Véronique Durieux

Exposition « Tout conte fait »

du 18 au 27 novembre 2021

au 36.6

Chaque année, au mois de novembre, Véronique Durieux nous présente ses travaux récents.

 

En 2020, Véronique Durieux avait exposé un ensemble d’œuvres constituées à partir de matériaux disparates, amassés dans son atelier : vieux vêtements, gants de sa grand-mère, rideaux et tapis ayant appartenu à son arrière-grand-mère, autant de reliques support à un travail de mémoire, hommages à des aïeux engloutis dans l’horreur de la shoah.

L’artiste avait intitulé cette exposition « La queue de la comète », incarnant en quelque sorte la fin d’une étape de création, avec comme point d’orgue le souvenir de son grand-oncle : une image de son bateau, le « Black Swann », magnifique gréement qui a accompagné l’enfance de l’artiste, évoquait ici la possibilité d’un nouveau départ.

 

Le millésime 2021, « Tout conte fait », loin de concrétiser un départ vers d’autres contrées, d’autres techniques, d’autres péripéties, s’inscrit dans le sillage de la comète dont les scintillements, décidément, n’en finissent pas de nous éblouir. On s’attendait à un retour à la peinture alors que les œuvres textiles constituent à nouveau le cœur de l’exposition.

Véronique Durieux poursuit un travail où rêves et souvenirs narrés s’entremêlent.

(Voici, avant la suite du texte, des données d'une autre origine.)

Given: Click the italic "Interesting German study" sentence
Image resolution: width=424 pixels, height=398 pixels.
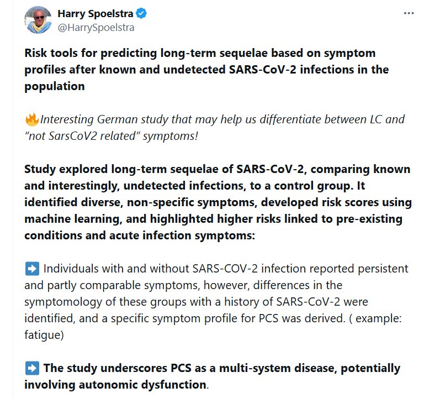Looking at the screenshot, I should pos(221,119).
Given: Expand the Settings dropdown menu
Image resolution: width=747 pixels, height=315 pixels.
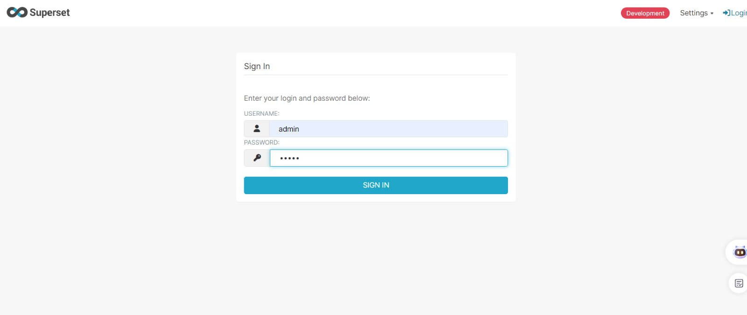Looking at the screenshot, I should 697,13.
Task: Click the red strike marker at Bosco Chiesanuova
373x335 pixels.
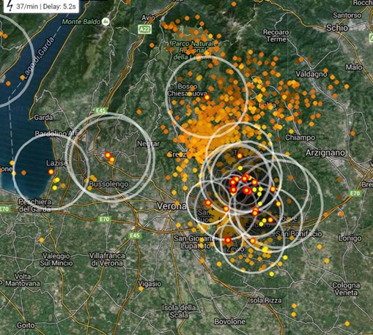Action: click(207, 97)
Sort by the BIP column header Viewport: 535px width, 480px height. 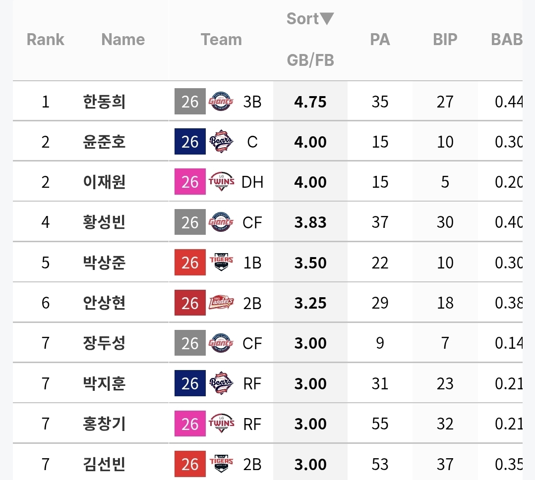[x=445, y=40]
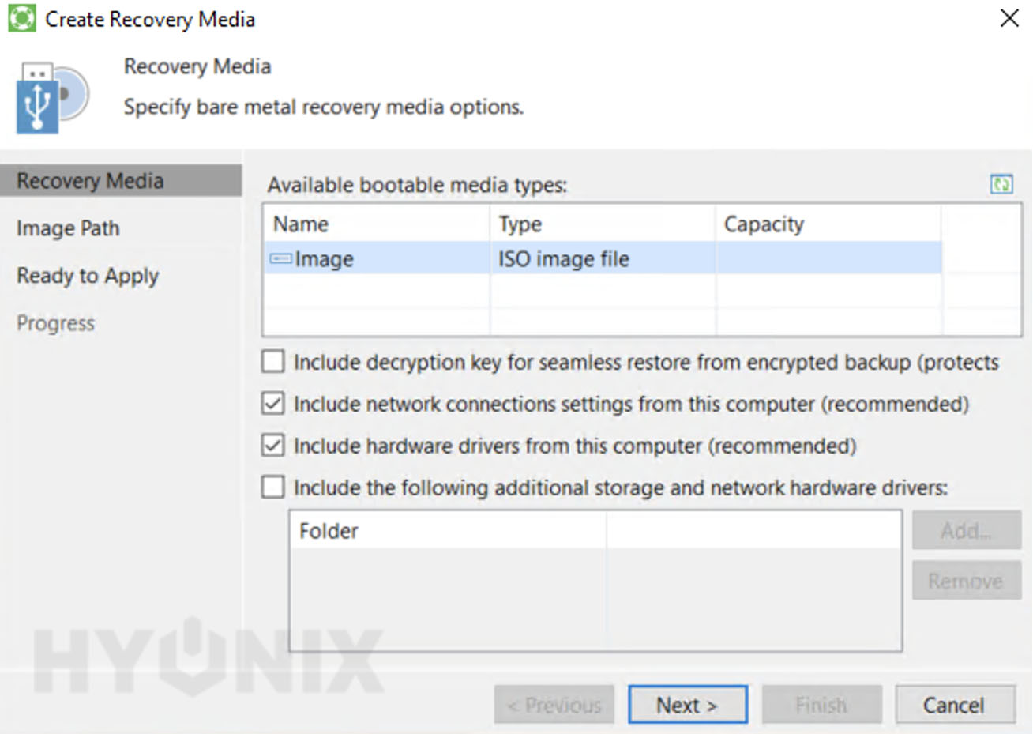
Task: Click the Create Recovery Media title bar icon
Action: click(22, 17)

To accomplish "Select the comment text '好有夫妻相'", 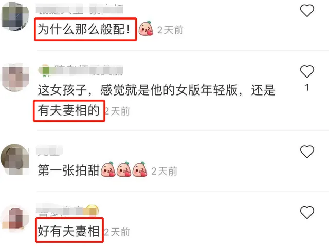I will point(68,231).

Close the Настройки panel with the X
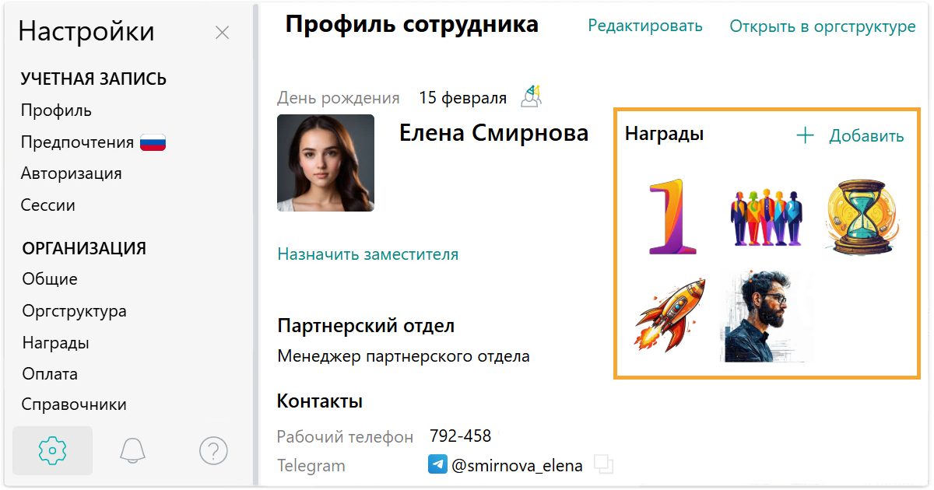pos(222,33)

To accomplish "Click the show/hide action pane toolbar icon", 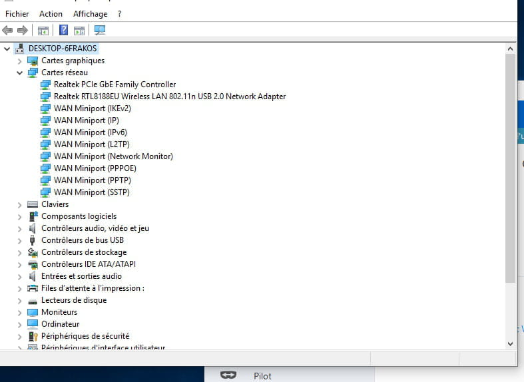I will pyautogui.click(x=79, y=30).
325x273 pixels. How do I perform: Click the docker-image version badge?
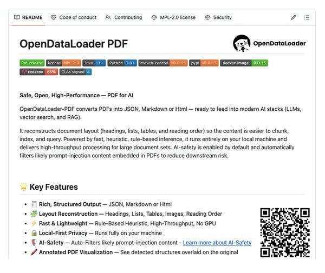pyautogui.click(x=244, y=63)
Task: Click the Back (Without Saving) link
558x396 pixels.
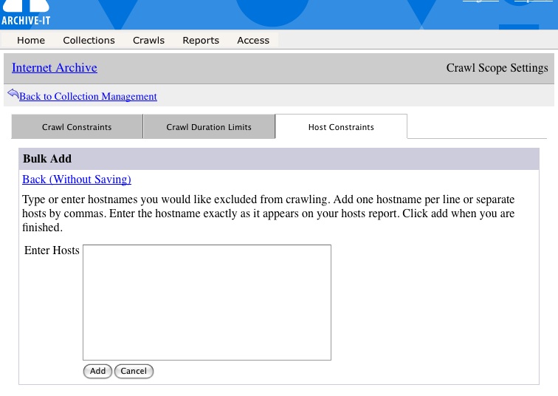Action: (x=77, y=180)
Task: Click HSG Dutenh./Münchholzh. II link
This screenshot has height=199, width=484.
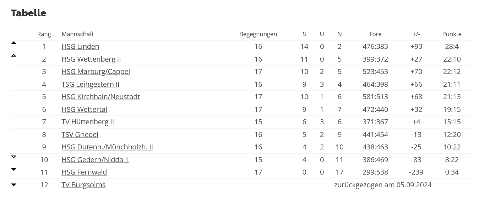Action: 107,147
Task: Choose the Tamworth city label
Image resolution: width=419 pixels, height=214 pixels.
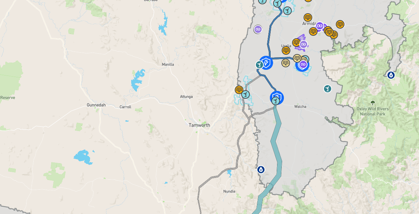Action: (x=199, y=125)
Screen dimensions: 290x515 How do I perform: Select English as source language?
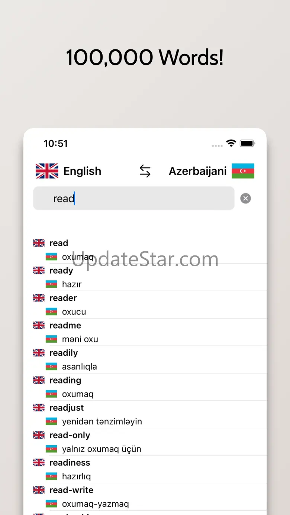[82, 171]
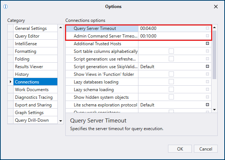Enable Lazy databases loading checkbox

point(171,82)
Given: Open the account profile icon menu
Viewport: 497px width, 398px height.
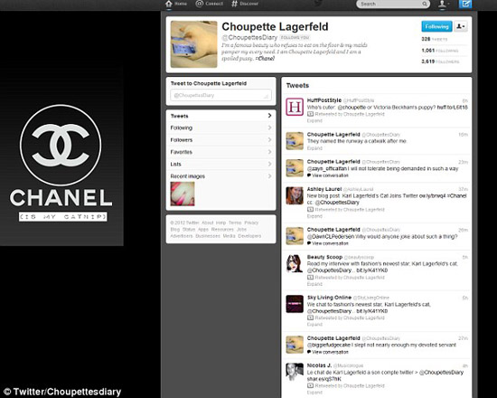Looking at the screenshot, I should click(443, 5).
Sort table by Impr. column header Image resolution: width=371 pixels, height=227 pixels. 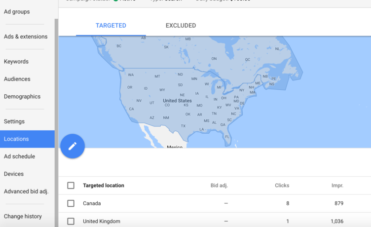pos(337,186)
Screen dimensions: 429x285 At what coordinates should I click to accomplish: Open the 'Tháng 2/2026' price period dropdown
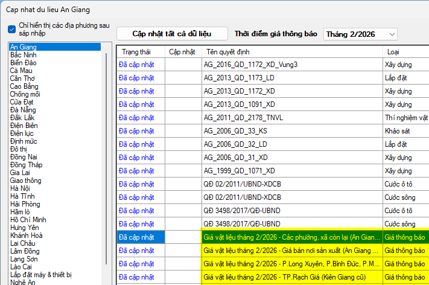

Les thèmes récurrents de l’artiste (les femmes montagne, la mariée…) sont à nouveau au rendez-vous, en résonnance avec des œuvres anciennes. Aux sculptures en terre (« De la femme qui rêve à celle qui attend »),  aux peintures (« Femme au clair de lune »), produites il y a plus de vingt ans,  répondent ces assemblages poétiques où photos très agrandies et reportées sur papier, fragments textiles, tissus, laines et dentelles, organisent un canevas narratif, cousu/décousu.

Le Black Swann est toujours présent, à travers des assiettes anciennes retravaillées, donnant la part belle au thème de la mer.

Une ancienne photo de famille, « Mère et filles », reste également un élément clé du processus de mémoire.

Mais cette exposition se distingue de la précédente par sa palette, ces touches de jaune, feux d’un soleil porteur de joie et de rires. Comme l’écrit Véronique Durieux dans un texte poétique qui accompagne l’exposition, il s’agit de sortir du noir, de la nuit, au mépris du désespoir. Les larmes se font gouttes de lumière.

Sous réserve d’inventaire, avec cette nouvelle exposition, inlassablement, l’artiste nous conte et nos raconte ses rêves, ses souvenirs, ses désirs.

En métamorphose constante, telle l’éclosion d’une chrysalide, la comète n’en finit pas de nous éblouir.